### Travail à faire
1. Les affirmations (a), (b) et (c) sont-elles conformes à l'extrait du discours sur la réforme de l'État ? Répondez à chacune par oui ou par non, en citant mot pour mot les termes décisifs du texte.
(a) L'outil qui recueille l'avis des usagers existe depuis dix ans.
(b) Les décisions en préparation sont attendues en mars et en juin.
(c) L'orateur tient l'écoute des usagers pour un luxe.
2. Que répondre aux questions suivantes sur l'extrait du discours sur la réforme de l'État ? Marquez vos réponses (a), (b) et (c).
(a) Combien de mots clés l'orateur annonce-t-il ?
(b) À quelle aune l'orateur dit-il être jugé ?
(c) À quoi l'orateur compare-t-il les Français ?
3. Rédigez la suite de l'extrait du discours sur la réforme de l'État, en reprenant après sa dernière phrase.

Je dois vous dire et je vais le faire d'une manière très simple car je ne suis jugé qu'à cette aune, la simplicité, je dois vous dire que votre travail qui est d'une richesse considérable ne pouvait pas mieux tomber dans le moment dans lequel nous sommes de travail très important de préparation d'un certain nombre de décisions en février prochain et en avril prochain, relatives à ce qu'on appelle d'un mot qui mériterait d'être affiné : la réforme de l'Etat.
Et cela se joue autour de trois mots clés que l'on retrouve dans ce baromètre et ce survol des dix dernières années.
Le premier, celui que vous avez appelé l'écoute qui est la raison même, la raison d'être de cet outil dont vous vous êtes doté il y a dix ans, l'idée de recueillir l'avis des usagers. Cette idée qui revient sans arrêt dans l'ensemble des items présentés, l'idée que ce n'est pas un luxe d'écouter les usagers, c'est une nécessité mais c'est même me semble-t-il aujourd'hui quand on réfléchit aux évolutions que l'Etat doit entreprendre, c'est un préalable.
C'est bien sûr une nécessité au sens où le rôle des services publics c'est de s'adapter au syndicat des copropriétaires que sont les Français. C'est la moindre des choses. Je mesure ce que cette démarche peut induire d'évolution culturelle dans le rapport que certaines administrations ont à l'égard des usagers mais, encore une fois, c'est la moindre des choses.
Mais c'est plus qu'une nécessité, c'est un préalable car je suis totalement convaincu que le grand chantier de modernisation d'adaptation des services publics passe par des formes nouvelles à réfléchir, d'association étroite des usagers à l'évolution des services publics.

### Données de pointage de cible
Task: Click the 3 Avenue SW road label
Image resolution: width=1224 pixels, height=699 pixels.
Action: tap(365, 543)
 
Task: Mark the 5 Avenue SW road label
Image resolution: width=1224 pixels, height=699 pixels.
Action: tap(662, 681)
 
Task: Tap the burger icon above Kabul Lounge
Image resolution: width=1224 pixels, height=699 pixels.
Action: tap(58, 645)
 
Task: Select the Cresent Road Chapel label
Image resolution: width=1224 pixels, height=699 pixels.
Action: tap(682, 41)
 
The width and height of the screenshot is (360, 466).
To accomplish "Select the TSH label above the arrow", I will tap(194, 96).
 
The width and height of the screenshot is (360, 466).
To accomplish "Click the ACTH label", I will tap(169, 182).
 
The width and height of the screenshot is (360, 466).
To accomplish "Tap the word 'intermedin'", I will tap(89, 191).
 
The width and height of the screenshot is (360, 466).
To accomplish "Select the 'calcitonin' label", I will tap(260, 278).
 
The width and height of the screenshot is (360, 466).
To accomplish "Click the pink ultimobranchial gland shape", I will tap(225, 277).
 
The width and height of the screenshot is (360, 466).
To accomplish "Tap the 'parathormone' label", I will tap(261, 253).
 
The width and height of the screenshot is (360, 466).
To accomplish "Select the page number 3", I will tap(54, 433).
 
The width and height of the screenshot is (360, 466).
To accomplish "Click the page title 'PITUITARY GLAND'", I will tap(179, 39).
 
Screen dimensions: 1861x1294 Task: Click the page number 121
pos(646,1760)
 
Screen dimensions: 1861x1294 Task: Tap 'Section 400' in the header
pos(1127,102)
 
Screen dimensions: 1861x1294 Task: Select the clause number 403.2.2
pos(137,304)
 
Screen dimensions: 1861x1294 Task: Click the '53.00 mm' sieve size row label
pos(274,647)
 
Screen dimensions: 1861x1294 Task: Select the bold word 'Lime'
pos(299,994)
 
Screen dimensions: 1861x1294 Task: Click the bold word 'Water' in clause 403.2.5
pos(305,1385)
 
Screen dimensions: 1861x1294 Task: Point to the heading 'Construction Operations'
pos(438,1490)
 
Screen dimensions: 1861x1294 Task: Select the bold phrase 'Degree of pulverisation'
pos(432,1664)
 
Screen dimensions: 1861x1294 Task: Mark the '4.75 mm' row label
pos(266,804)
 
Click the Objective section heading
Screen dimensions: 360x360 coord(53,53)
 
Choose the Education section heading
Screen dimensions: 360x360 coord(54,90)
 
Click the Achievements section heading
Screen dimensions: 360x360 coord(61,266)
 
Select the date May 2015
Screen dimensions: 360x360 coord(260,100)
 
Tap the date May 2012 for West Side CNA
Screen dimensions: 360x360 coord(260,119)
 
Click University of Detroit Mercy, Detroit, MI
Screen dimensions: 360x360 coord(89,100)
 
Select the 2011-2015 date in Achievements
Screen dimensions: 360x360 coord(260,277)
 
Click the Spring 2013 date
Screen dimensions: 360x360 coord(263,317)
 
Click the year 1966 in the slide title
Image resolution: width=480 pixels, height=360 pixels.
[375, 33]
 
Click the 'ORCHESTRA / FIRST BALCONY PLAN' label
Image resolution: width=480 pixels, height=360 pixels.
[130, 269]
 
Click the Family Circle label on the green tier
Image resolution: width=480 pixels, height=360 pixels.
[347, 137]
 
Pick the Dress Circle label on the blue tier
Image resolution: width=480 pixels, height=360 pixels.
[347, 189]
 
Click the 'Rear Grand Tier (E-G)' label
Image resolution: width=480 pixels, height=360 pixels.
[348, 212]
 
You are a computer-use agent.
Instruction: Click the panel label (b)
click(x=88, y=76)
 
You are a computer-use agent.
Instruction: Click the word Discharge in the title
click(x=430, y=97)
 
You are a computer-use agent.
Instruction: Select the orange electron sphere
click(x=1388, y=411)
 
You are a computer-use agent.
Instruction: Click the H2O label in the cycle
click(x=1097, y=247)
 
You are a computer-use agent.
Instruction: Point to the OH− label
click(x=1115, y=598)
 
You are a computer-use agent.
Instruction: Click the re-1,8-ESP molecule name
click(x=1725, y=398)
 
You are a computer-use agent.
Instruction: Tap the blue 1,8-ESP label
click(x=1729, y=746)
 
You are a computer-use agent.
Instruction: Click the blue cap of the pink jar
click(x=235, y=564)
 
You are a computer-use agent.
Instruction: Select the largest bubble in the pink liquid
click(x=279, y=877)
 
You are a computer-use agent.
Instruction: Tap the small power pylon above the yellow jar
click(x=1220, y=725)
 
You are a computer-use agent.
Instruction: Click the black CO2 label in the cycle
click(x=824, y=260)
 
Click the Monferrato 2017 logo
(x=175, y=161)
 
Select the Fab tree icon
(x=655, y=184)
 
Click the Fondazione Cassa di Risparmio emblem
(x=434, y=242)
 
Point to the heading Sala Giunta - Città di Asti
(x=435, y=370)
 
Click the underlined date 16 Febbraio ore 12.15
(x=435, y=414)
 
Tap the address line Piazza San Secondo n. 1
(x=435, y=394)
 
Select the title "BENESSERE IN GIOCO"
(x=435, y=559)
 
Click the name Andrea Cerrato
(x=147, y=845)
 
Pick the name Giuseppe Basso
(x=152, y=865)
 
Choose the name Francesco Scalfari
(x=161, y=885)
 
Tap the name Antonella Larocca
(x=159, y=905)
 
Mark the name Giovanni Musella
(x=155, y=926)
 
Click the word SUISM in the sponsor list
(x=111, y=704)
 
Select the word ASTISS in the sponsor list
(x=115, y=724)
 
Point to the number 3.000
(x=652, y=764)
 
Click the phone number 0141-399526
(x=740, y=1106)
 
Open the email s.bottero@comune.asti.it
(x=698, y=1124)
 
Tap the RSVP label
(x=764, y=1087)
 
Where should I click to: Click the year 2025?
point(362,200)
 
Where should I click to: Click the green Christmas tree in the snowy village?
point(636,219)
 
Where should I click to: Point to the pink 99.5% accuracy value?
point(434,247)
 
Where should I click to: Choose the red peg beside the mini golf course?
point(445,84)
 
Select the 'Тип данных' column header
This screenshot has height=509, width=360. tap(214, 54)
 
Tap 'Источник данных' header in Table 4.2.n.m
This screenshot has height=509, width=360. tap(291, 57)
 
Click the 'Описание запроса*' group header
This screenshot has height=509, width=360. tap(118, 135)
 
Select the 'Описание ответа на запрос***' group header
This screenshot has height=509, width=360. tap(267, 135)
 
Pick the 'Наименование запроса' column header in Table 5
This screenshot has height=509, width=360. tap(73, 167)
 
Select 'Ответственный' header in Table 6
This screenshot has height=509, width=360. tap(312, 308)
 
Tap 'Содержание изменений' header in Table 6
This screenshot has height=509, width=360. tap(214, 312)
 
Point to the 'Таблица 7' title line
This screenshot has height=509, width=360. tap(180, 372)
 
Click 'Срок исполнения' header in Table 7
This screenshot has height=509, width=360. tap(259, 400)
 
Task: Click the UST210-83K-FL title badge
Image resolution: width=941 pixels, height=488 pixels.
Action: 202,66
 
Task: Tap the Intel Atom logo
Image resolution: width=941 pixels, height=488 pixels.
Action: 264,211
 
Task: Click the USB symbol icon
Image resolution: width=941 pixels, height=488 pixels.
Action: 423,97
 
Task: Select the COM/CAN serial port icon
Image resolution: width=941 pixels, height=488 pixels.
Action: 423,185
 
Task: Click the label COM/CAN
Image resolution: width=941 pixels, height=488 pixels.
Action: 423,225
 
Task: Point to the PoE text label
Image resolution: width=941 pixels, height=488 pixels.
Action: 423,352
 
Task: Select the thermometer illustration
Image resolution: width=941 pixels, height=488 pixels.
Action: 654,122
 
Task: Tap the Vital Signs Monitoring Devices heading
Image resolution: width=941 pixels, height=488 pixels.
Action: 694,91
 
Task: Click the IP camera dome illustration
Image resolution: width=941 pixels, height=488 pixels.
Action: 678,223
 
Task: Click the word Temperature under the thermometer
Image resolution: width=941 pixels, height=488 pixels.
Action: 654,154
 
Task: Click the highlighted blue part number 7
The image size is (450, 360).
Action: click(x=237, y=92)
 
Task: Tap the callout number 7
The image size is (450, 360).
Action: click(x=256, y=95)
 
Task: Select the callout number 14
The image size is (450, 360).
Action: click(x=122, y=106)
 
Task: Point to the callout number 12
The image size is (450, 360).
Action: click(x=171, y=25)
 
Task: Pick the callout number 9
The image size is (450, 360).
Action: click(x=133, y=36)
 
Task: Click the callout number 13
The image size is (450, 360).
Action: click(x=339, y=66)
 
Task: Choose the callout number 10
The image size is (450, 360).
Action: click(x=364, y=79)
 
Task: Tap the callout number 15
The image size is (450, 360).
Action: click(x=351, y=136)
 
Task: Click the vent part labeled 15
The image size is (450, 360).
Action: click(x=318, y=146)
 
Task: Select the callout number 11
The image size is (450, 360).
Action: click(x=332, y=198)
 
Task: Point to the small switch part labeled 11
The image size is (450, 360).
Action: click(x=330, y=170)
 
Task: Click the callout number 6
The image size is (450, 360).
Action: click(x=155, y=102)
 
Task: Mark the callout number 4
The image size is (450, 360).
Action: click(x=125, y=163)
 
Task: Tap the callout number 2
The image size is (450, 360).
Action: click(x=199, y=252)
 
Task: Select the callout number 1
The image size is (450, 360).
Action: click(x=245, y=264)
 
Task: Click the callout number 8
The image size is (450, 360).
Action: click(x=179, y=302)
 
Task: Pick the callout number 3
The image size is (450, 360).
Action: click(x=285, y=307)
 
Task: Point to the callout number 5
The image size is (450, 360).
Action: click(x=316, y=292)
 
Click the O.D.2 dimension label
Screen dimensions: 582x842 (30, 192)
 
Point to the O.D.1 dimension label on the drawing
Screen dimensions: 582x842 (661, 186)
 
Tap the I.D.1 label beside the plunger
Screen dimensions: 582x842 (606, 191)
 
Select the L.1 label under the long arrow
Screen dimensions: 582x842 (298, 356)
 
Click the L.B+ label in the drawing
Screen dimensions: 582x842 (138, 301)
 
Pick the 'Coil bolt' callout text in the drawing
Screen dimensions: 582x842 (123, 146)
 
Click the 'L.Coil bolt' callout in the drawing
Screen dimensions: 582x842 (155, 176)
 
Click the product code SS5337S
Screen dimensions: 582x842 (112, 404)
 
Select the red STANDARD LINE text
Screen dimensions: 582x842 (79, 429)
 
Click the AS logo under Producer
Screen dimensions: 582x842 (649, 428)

### Résultats de l'exercice
1.
(a) Oui : « cet outil dont vous vous êtes doté il y a dix ans ».
(b) Non : « en février prochain et en avril prochain ».
(c) Non : « ce n'est pas un luxe d'écouter les usagers, c'est une nécessité ».

2.
(a) Trois.
(b) La simplicité.
(c) Au syndicat des copropriétaires.

3.
Dans les méthodologies que nous avons mises en place sur la question de la simplification, ce sont les usagers, en l'occurrence les entreprises quand nous simplifions la vie économique ou les usagers, les citoyens quand nous nous attaquons aux démarches des particuliers, ce sont les usagers qui définissent l'agenda de la complexité à traiter.
Nous ne demandons pas aux administrations de nous dire ce qu'il leur semble important de simplifier. Nous demandons à partir d'une analyse très précise des moments de vie des entreprises, la création, le développement, le recrutement, l'import-export…ou des moments de vie des citoyens, de nous dire les problèmes auxquels nous devons nous attaquer. Et cette mécanique d'inversion de définition de l'agenda des décisions publiques, cette mécanique-là qui est le prolongement, qui est plus qu'une écoute, qui est une irrigation de la décision publique par les attentes précisées par les usagers, passe par une connaissance très précise de ce qu'ils attendent.
Ce n'est pas facile, cela pose même des difficultés, une de celles que nous avons aujourd'hui sur la simplification et que demain si nous démultiplions cette méthode sur d'autres champs nous retrouverons c'est qu'il peut y avoir des contradictions entre l'agenda émergeant des usagers, exprimé comme tel et celui des administrations qui ‘n'ont pas forcément le même.
Mon sentiment c'est que, sans conflictualiser les choses, le renouveau des politiques publiques, le renouveau des services publics, le renouveau d'une puissance publique redevenue puissante passe par une nouvelle synthèse entre un agenda émergeant de ceux à qui sont destinées les politiques publiques et ceux qui ont en charge de les mettre en oeuvre.
Donc recueillir l'avis auprès des usagers, c'est plus qu'une nécessité c'est un préalable pour faire évoluer la fabrique des politiques publiques de manière beaucoup plus collaborative.
Deuxième réflexion que je me faisais nuitamment en regardant votre baromètre, si j'ai bien compris et je ne voudrais pas être trop vulgaire et schématiser un travail d'une densité incroyable mais il y a une permanence des priorités des Français : l'emploi tout d'abord, l'éducation ensuite, la santé et la montée récemment notamment d'un certain nombre de nouvelles attentes, fortes, à des niveaux moindres mais qui quand même disent beaucoup sur la période que nous traversons en matière d'environnement, en matière de sécurité et de défense.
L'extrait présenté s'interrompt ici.